Elena
The toast was cold by the time she finished it.
She wasn’t even sure why she kept eating—just that stopping felt harder than continuing. Each bite was mechanical, unthinking, but also… grounding. Like maybe, if she focused hard enough on chewing, she wouldn’t have to think about anything else. Not what she was doing here. Not what he was turning into.
When the plate was empty, she stared at it for a while.
Then at her hands.
They weren’t shaking.
And that scared her.
Because if she wasn’t trembling anymore, if she wasn’t afraid like she used to be… what did that say about her?
Was she slipping?
Or was she simply tired of fighting the tide?
She got up slowly, legs stiff from being curled up all day.
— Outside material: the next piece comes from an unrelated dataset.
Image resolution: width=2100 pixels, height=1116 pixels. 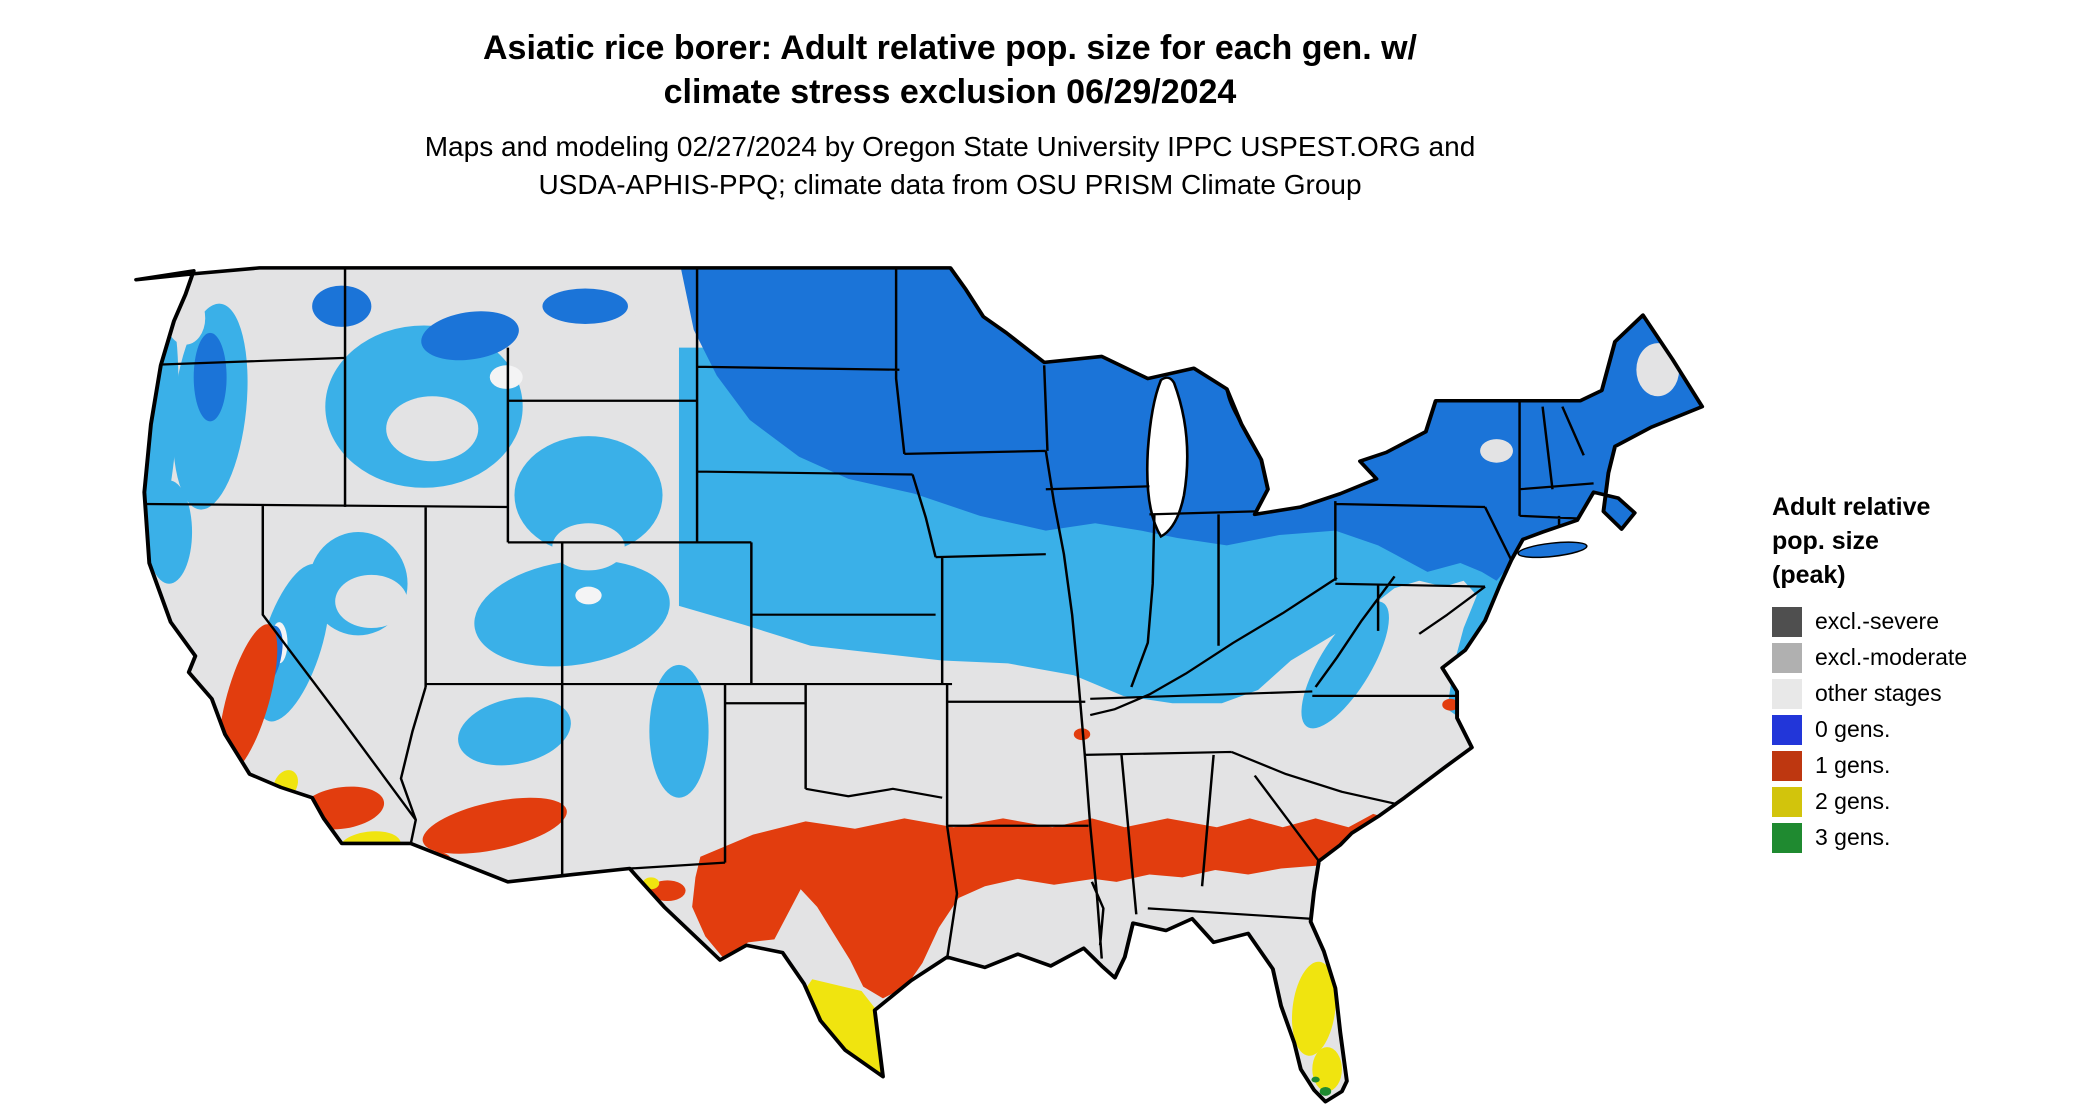 What do you see at coordinates (1314, 1008) in the screenshot?
I see `region-2gens-cflorida` at bounding box center [1314, 1008].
The room was still, soft with the kind of late afternoon light that made everything feel like it was holding its breath.
She didn’t think. Didn’t plan.
She just opened the door.
No one was outside.
No guards. No footsteps. Just quiet.
Not the scary kind. Not the haunted kind. Just… quiet.
Like the house itself was waiting to see what she’d do next.
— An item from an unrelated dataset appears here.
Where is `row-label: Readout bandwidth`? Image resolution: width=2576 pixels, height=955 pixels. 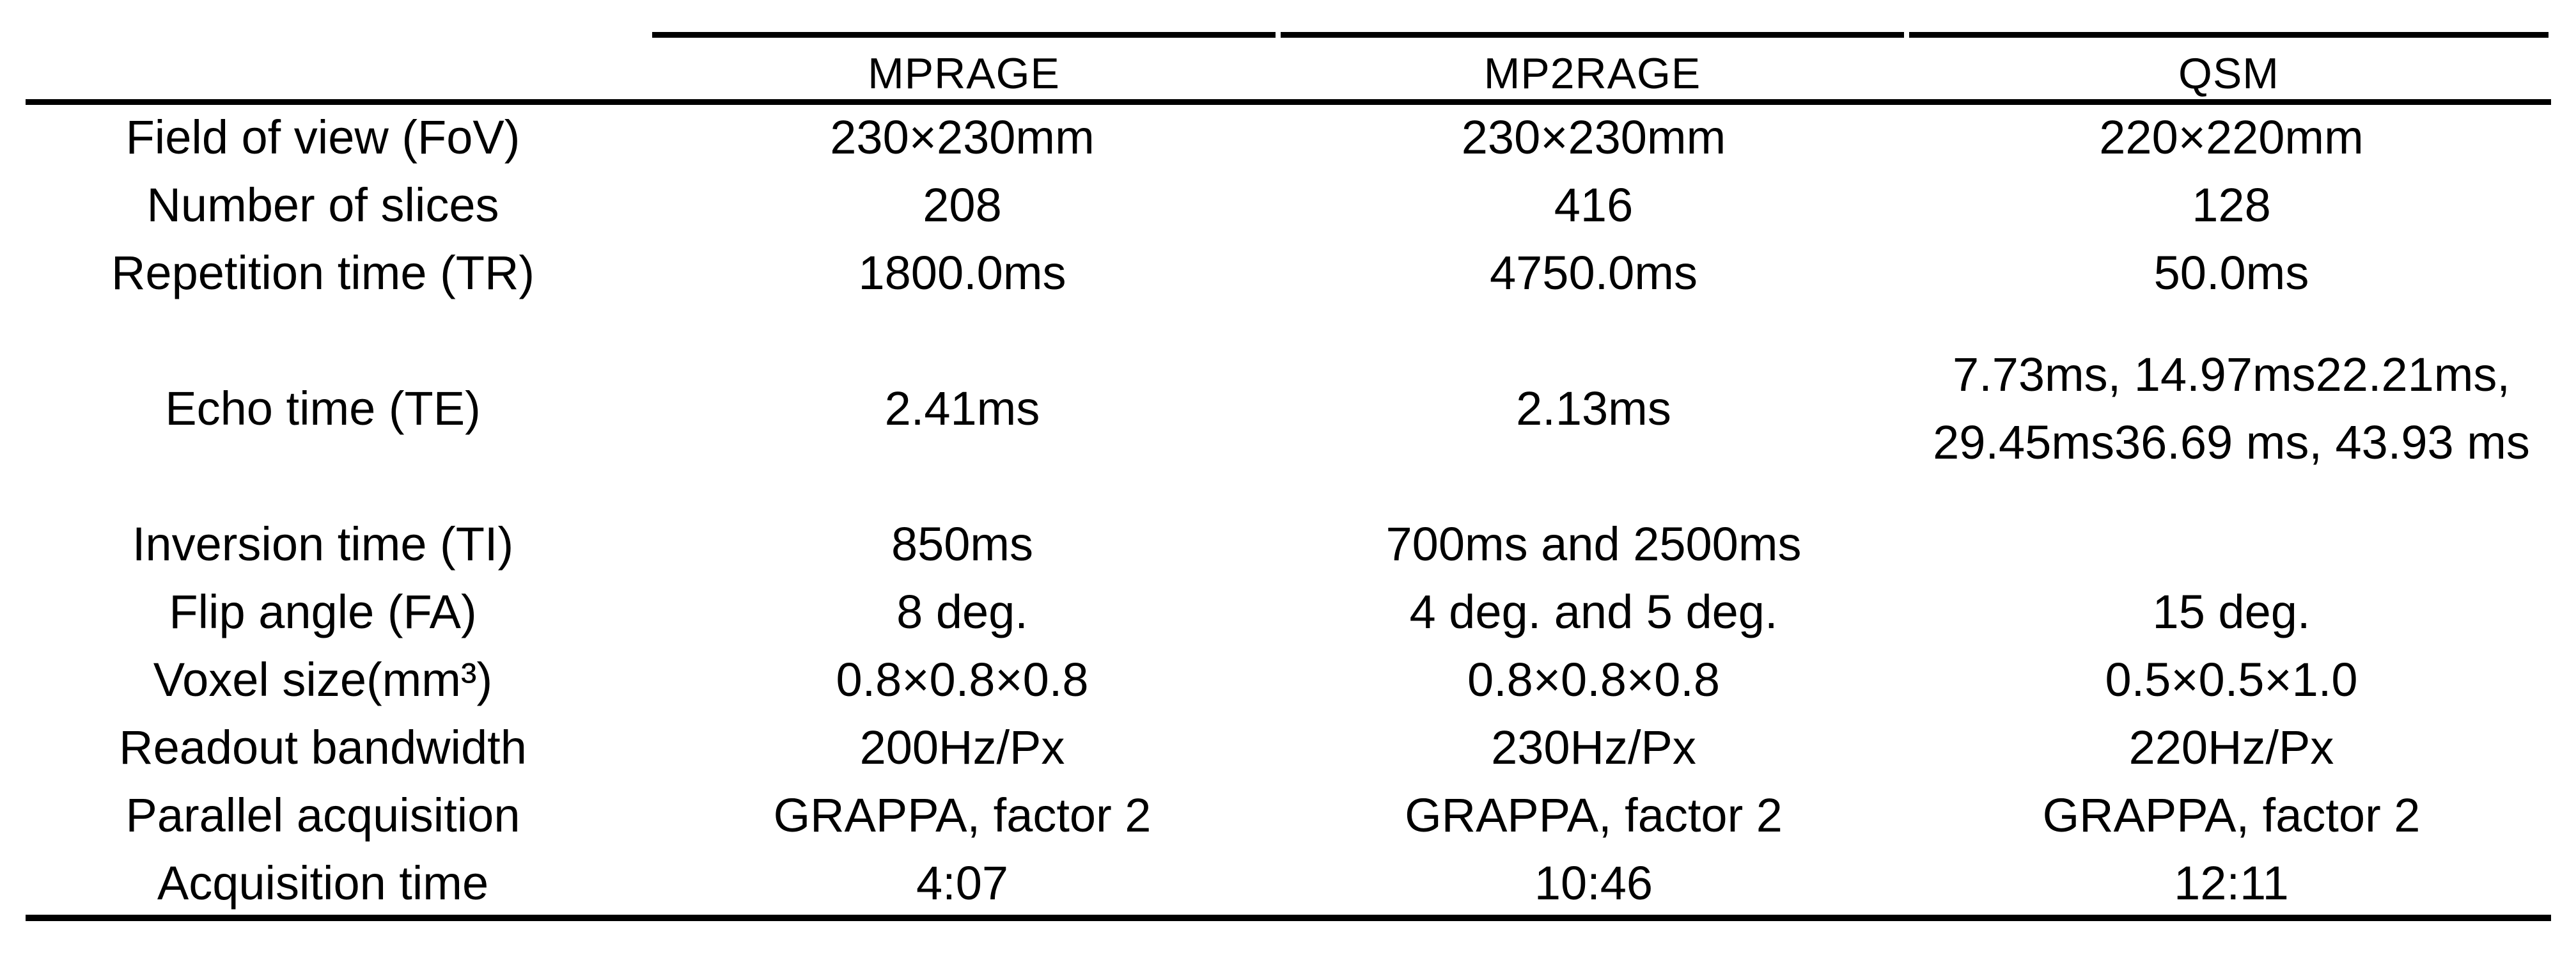
row-label: Readout bandwidth is located at coordinates (323, 748).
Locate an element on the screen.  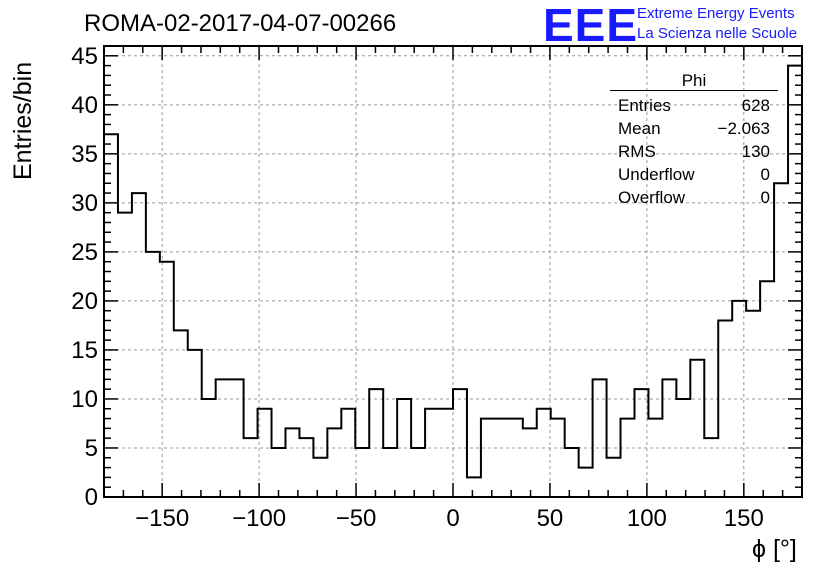
stat-label: Underflow is located at coordinates (656, 174).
She followed the faint sound of music—low and rich, like it was floating down the hall on purpose, trying to find her. Her bare feet padded softly across the floor, heartbeat matching the slow rhythm of the notes.
And then she saw him.
Damiano.
Sitting at a piano.
His back to her, sleeves rolled up, head slightly bowed as his fingers moved across the keys. Not perfect. Not polished. Just… honest.
She hadn’t known he played.
Hell, she hadn’t known he could do something like this—something that wasn’t sharp or cruel or calculated. Something that didn’t come with an edge.
It was jarring.
She didn’t mean to speak. Truly.
But the words slipped out before she could stop them.
“You’re not half bad.”
He flinched—just barely—then turned his head, eyes catching hers across the room.
She expected the usual—some slick smirk, some offhand comment meant to deflect. But instead, he just… smiled. Small. Surprised.
Like he hadn’t been expecting to see her. Like maybe he wasn’t sure she was real.
“I taught myself,” he said, voice a little scratchy. “There was a piano in the place I stayed after my father died. It helped.”
She crossed her arms loosely, leaning against the doorframe. “Helped with what?”
He paused. “Everything I didn’t have words for.”
Her chest tightened.
She hated how easily that got to her.
“You hide often?” she asked, softer this time.
“I used to,” he said. “Now it’s harder. You don’t let me hide.”
The way he looked at her when he said that—it was almost too much.
Too raw. Too real.
She looked away.
“What is this room?”
“My mother’s library,” he said. “She’d sit in that chair over there and read to me. Fairy tales. Old classics. Stuff I never understood but liked the sound of.”
He walked to the window, pulling the curtain back just a little. The golden light hit the side of his face, softening all the sharp lines, making him look—God, she didn’t want to admit it—human.
“She used to hum,” he said. “All the time. Even when things were bad. Especially when they were bad.”
There was something about the way he said it—like he was speaking around a lump in his throat. Like saying it out loud made it real again.
And suddenly, she didn’t want to be at the door anymore.
She moved toward the piano. Sat down beside him on the bench, careful not to brush his arm.
“Play something else,” she said, almost a whisper.
He glanced at her, eyes unreadable. Then nodded.
His fingers found the keys again, slower this time. Softer. The melody stumbled at first, then found its rhythm. It wasn’t fancy. Wasn’t perfect.
But it felt like something.
Like grief wrapped in lullabies.
She didn’t close her eyes this time.
She watched his hands. The way they moved. The way they hesitated, just slightly, when the emotion behind the notes got too close to the surface.
And for the first time since all this began, she didn’t think about escape.
She just was.
Just existed in the moment. In the music. In the impossible closeness of sitting next to the man who had taken her… and somehow still managed to look like he didn’t know how to keep her.
When the last note faded, he didn’t move.
Neither did she.
The quiet between them wasn’t heavy anymore.
It was tender.
Careful.
Something new.
“You scare me,” she said suddenly, not sure where it came from.
Damiano looked over. “Because of what I’ve done?”
She shook her head slowly. “Because I don’t hate you the way I should.”
He exhaled, something flickering in his eyes.
“Elena…” he started.
But she didn’t let him finish.
Because if he said the wrong thing, it would ruin whatever strange, delicate thing had just bloomed between them.
Instead, she stood.
“I should go.”
He nodded once. “Okay.”
But as she turned to leave, she heard him whisper soft, almost broken:
“I don’t want to be someone you have to survive.”
She paused in the doorway.
Didn’t look back.
Just let the ache settle in her chest like something she didn’t have the strength to carry… but didn’t want to put down either.